The Non-GMO Project works toward a genuinely healthy food system that provides good food for all. Because everyone needs to eat, a sustainable food system is crucial for humanity's well-being. However, agriculture occupies a unique position in the environmental movement, because it both contributes to and is directly impacted by human-caused climate change. Agriculture is currently responsible for a third of global greenhouse gas emissions, and crops exposed to extreme weather events are vulnerable to the impacts of a changing climate.
The biotech industry would have us place all our eggs in their basket, promising silver-bullet solutions in genetic engineering. But these are expensive dalliances. They sound good on paper — magical, even — but relying on biotech solutions to complex environmental problems is ultimately ineffective. Worse still, costly GMO development steals focus and funding from more promising initiatives, such as holistic and regenerative farming practices.
With so many resources behind them, why do GMOs keep falling short? By examining the parts and ignoring the whole, the biotechnology industry bases its solutions on a reductive and distorted vision of the natural world.
"Failure to Yield"
As we adapt to the unfolding climate crisis, it's important to note how biotech's past promises around GMOs have diverged from the reality. Some of the earliest GMOs were commodity crops engineered for herbicide tolerance or to produce their own insecticide. The thinking was that these traits would reduce losses to weed competition or insect activity, and crop yields would ultimately improve. However, it hasn't worked out that way.
Multiple assessments of crop performance show no evidence that these GMOs increase yields. A 2009 report from the Union of Concerned Scientists examined 13 years of GMO corn and soy production in the U.S., concluding that genetic engineering "has done little to increase overall crop yields." Genetically modified "soybeans have not increased yields," the report continues, "and corn has increased yield only marginally on a crop wide basis."
Moreover, the most prominent traits in early GMOs — herbicide tolerance and insect resistance — have serious consequences. Herbicide tolerance has gone hand-in-hand with a dramatic increase in herbicide use and the development of "superweeds." Insect-resistant GMOs, which are engineered to produce insecticide in every cell, have dramatically increased the target pest's exposure to the toxin, resulting in "superbugs.''
While herbicide-tolerant and pest-resistant GMOs were not necessarily imagined as climate solutions, their legacy remains relevant to our current environmental challenges.
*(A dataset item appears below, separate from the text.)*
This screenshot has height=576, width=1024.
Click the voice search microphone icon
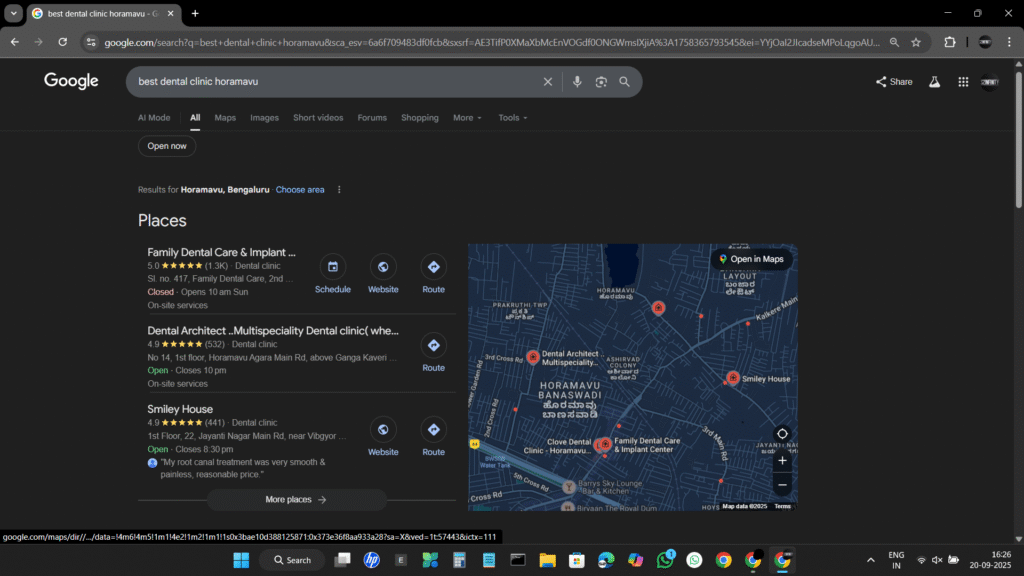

After all, as the climate continues to change, pests and diseases are forecast to spread into new regions, and you can bet biotech will be there with a product to sell.
Gene editing is the wrong tool for crop performance
Newer GMO techniques, such as gene editing, are advertised as precise tools for modification, often described as genetic "scissors" that cut only where we tell them to. There are, however, serious doubts about the level of precision that gene editing offers. As we've discussed before, off-target effects and unintended outcomes occur regularly in gene-editing experiments. However, a bigger problem lies in the complexity of genetic functioning.
Crop performance relies on a range of factors; an organism's genetic makeup is only one. Other crucial considerations include soil health, biodiversity within the soil biome and surrounding plants and animals, precipitation and storm activity, and the skills of the farmers tending the crops. Variability of these areas can impact performance, even in crops with the most robust genetic profile.
Gene editing tools have a limited scope. They can be used to intentionally alter a single gene or a handful of genes. DNA may be cut, silenced, or have new sequences inserted — hopefully at the desired location. However, there are many, many, many genes involved in complex traits such as drought- or saline-tolerance or better nutrient uptake. Traits that can be affected by a single gene, known as simple traits, are limited.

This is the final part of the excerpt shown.